### Exercise brief
Return verbatim the line containing "Indigo Marmoset (969, 777)" together with all lines that follow it in the records, and no other material.

### Listed records
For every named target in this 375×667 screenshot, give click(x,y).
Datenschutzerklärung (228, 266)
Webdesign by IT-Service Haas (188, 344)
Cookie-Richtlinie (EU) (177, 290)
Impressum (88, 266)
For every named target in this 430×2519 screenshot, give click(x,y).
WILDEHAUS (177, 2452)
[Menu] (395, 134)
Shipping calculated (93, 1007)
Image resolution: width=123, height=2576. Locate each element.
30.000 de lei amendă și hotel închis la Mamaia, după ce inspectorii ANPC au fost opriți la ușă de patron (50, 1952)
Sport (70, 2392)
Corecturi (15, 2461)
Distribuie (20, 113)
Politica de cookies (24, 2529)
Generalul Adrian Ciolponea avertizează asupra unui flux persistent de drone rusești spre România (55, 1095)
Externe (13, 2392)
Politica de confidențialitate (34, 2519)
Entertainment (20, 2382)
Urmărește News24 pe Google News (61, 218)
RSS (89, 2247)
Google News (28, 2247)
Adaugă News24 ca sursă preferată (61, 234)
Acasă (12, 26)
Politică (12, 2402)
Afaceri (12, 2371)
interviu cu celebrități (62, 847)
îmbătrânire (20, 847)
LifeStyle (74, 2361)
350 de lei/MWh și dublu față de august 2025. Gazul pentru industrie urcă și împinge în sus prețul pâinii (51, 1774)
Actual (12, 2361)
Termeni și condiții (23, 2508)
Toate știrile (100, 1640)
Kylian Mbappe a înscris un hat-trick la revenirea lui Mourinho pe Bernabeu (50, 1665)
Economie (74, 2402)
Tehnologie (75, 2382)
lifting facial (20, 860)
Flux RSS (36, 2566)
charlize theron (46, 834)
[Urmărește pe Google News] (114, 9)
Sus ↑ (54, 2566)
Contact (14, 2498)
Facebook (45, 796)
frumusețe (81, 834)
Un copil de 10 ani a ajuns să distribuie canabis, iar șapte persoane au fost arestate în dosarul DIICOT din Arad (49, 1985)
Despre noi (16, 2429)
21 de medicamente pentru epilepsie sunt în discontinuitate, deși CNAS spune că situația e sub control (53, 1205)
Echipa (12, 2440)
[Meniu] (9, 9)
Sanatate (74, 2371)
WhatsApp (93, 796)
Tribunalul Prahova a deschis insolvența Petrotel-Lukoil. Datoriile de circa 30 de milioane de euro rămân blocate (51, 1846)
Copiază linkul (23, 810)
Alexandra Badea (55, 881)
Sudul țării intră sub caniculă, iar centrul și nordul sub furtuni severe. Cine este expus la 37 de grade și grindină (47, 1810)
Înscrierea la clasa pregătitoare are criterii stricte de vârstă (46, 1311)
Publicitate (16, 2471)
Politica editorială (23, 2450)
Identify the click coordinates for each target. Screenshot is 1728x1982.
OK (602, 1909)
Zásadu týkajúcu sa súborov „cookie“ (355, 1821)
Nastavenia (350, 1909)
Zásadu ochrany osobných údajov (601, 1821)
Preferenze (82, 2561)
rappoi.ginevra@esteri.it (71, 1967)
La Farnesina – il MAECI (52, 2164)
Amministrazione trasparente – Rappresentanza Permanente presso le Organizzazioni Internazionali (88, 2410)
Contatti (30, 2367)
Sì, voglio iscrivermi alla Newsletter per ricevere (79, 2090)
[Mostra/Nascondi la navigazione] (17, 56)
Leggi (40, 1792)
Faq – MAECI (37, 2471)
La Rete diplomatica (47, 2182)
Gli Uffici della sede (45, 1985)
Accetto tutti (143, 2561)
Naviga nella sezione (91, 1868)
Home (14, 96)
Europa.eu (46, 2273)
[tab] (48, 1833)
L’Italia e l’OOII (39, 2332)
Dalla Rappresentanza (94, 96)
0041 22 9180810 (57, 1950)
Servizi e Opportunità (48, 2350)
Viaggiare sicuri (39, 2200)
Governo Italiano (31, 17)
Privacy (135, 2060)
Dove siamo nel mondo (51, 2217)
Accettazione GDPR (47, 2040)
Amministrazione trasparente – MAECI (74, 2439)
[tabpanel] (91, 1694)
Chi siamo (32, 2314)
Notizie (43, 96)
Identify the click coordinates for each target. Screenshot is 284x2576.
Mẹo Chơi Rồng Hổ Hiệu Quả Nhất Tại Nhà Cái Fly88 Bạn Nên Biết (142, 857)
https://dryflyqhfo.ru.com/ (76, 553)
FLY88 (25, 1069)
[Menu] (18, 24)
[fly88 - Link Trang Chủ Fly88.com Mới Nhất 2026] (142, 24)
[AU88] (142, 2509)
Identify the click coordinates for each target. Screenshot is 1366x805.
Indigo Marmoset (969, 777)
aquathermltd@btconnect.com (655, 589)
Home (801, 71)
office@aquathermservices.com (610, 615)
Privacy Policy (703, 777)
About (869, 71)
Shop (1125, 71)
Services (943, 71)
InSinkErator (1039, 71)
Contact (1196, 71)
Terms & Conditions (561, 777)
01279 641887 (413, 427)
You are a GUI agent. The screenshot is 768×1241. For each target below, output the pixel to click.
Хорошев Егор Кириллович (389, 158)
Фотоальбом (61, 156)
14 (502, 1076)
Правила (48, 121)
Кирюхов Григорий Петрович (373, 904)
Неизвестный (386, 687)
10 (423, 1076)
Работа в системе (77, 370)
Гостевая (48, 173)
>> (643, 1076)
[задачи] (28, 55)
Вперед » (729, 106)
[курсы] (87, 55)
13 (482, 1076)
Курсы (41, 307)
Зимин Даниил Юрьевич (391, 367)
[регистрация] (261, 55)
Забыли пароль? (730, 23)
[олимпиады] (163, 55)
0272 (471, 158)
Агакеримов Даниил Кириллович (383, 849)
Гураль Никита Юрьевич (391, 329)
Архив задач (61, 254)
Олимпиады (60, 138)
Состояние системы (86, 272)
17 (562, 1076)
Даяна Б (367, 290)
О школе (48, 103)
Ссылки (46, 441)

### Response to the exercise
Indigo Marmoset (969, 777)
aquathermltd@btconnect.com (655, 589)
Home (801, 71)
office@aquathermservices.com (610, 615)
Privacy Policy (703, 777)
About (869, 71)
Shop (1125, 71)
Services (943, 71)
InSinkErator (1039, 71)
Contact (1196, 71)
Terms & Conditions (561, 777)
01279 641887 (413, 427)
You are a GUI agent. The screenshot is 768×1241. For each target below, output the pixel to click.
Хорошев Егор Кириллович (389, 158)
Фотоальбом (61, 156)
14 (502, 1076)
Правила (48, 121)
Кирюхов Григорий Петрович (373, 904)
Неизвестный (386, 687)
10 (423, 1076)
Работа в системе (77, 370)
Гостевая (48, 173)
>> (643, 1076)
[задачи] (28, 55)
Вперед » (729, 106)
[курсы] (87, 55)
13 (482, 1076)
Курсы (41, 307)
Зимин Даниил Юрьевич (391, 367)
[регистрация] (261, 55)
Забыли пароль? (730, 23)
[олимпиады] (163, 55)
0272 (471, 158)
Агакеримов Даниил Кириллович (383, 849)
Гураль Никита Юрьевич (391, 329)
Архив задач (61, 254)
Олимпиады (60, 138)
Состояние системы (86, 272)
17 (562, 1076)
Даяна Б (367, 290)
О школе (48, 103)
Ссылки (46, 441)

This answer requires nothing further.